Earlier this month, the University submitted application materials to the City of Winston-Salem as part of the official process for road naming, and the University expects a decision from the City in mid-August. With City approval, new street signs will be installed in the fall.
 
Marge Crisp Bio
Marge Crisp led our university as the first full-time female faculty member when she was hired in the physical education department in 1947. She established the first physical education program for women and the first intramural sports program for women on campus.

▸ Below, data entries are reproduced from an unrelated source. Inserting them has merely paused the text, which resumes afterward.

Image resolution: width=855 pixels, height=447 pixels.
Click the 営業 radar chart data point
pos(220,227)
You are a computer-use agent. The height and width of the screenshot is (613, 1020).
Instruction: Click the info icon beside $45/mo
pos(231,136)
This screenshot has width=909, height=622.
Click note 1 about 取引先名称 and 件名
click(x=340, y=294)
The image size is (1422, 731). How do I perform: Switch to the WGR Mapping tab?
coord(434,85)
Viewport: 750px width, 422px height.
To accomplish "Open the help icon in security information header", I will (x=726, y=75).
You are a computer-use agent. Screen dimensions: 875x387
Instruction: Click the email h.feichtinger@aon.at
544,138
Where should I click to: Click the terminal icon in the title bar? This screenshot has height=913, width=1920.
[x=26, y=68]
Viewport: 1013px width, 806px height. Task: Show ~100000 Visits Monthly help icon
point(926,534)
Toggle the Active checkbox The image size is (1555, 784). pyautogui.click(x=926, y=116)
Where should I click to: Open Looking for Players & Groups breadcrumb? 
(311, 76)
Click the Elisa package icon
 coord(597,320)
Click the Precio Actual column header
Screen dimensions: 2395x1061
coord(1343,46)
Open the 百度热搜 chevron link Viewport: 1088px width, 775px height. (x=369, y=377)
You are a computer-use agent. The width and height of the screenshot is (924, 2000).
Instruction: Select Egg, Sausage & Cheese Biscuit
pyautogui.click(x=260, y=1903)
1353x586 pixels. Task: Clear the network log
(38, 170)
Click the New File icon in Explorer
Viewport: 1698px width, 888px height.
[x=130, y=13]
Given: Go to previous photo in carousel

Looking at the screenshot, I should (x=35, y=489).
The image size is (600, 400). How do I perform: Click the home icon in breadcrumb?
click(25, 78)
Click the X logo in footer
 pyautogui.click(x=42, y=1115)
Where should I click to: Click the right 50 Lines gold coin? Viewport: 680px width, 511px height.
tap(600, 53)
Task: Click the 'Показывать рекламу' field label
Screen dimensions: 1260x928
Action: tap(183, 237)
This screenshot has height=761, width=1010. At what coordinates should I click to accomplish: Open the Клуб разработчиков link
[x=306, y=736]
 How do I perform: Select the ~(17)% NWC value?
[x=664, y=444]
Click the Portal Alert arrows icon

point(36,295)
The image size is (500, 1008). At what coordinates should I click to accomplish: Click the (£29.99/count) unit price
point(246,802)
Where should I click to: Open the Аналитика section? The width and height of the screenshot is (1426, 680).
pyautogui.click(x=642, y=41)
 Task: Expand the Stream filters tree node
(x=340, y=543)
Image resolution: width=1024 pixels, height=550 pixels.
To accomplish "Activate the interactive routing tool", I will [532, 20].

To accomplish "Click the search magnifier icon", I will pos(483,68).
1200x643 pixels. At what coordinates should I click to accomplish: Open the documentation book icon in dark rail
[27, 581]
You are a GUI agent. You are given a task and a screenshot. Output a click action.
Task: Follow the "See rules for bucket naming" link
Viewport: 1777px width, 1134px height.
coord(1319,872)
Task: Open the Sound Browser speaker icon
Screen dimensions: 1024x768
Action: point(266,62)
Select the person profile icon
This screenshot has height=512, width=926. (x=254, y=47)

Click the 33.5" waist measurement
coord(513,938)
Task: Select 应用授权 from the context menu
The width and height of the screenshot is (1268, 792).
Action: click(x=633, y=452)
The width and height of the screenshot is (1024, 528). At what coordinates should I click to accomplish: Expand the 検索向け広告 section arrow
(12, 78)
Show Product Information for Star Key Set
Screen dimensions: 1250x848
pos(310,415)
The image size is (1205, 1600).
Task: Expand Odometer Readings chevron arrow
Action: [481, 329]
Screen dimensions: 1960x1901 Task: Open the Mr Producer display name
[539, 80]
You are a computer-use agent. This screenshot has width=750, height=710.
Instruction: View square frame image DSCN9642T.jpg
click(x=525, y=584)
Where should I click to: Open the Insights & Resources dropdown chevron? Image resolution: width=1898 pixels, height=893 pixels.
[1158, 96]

She organized the university's efforts for intercollegiate athletics for women, leading as the women's athletic administrator in the early 1970s and later as the women's golf coach. 
 
And now, Marge Crisp's name will help lead the way for generations of Demon Deacons when they visit Winston-Salem, as she is honored on the newly christened Crisp Lane outside of the Arnold Palmer Golf Complex and Haddock House.
 
Crisp is considered by many Deacs to be the single most influential person in the start of women's athletics at the university. A high school basketball standout in her hometown of Grover in Cleveland County, N.C., Crisp went on to play basketball, track & field, volleyball and field hockey at Appalachian State University, where she graduated in 1934. 
 
After obtaining her master's degree from George Peabody College (now part of Vanderbilt University), Crisp went on to work at Gardner-Webb College and Louisburg College before coming to Wake Forest as the university's first full-time female faculty member in 1947. She retired as an assistant professor of physical education in 1977, but remained on staff in the athletic department as the women's golf coach until 1983. 
 
She was the first woman inducted into the Appalachian State Athletic Hall of Fame in 1984 and one of the first two women inducted into the Wake Forest Sports Hall of Fame, alongside her long-time colleague Dorothy "Dot" Casey, in 1993. 
 
The road is just one small addition to Crisp's legacy at Wake Forest. The Marge Crisp Award, given annually to the top female athlete at Wake Forest, has been awarded since 1980. 
 
"She (Marge) was a real pioneer in women's athletics," said Dianne Dailey, Wake Forest's women's golf coach from 1988 to 2018 and also a former director of women's athletics, at the time of Crisp's induction into the hall of fame. "Over the years, she supported women's athletics and fought for women's athletics. She put her heart and soul into women's athletics at Wake Forest."
 
The naming of the road outside of the Arnold Palmer Golf Complex is done posthumously. Crisp passed away on February 13, 2005, at the age of 92. 
 
"Marge was the founder of women's athletics at Wake Forest and we are all indebted to her for what she did at the very start," Ron Wellman, Wake Forest's director of athletics, said on the occasion of her passing. "We wouldn't be where we are today without her."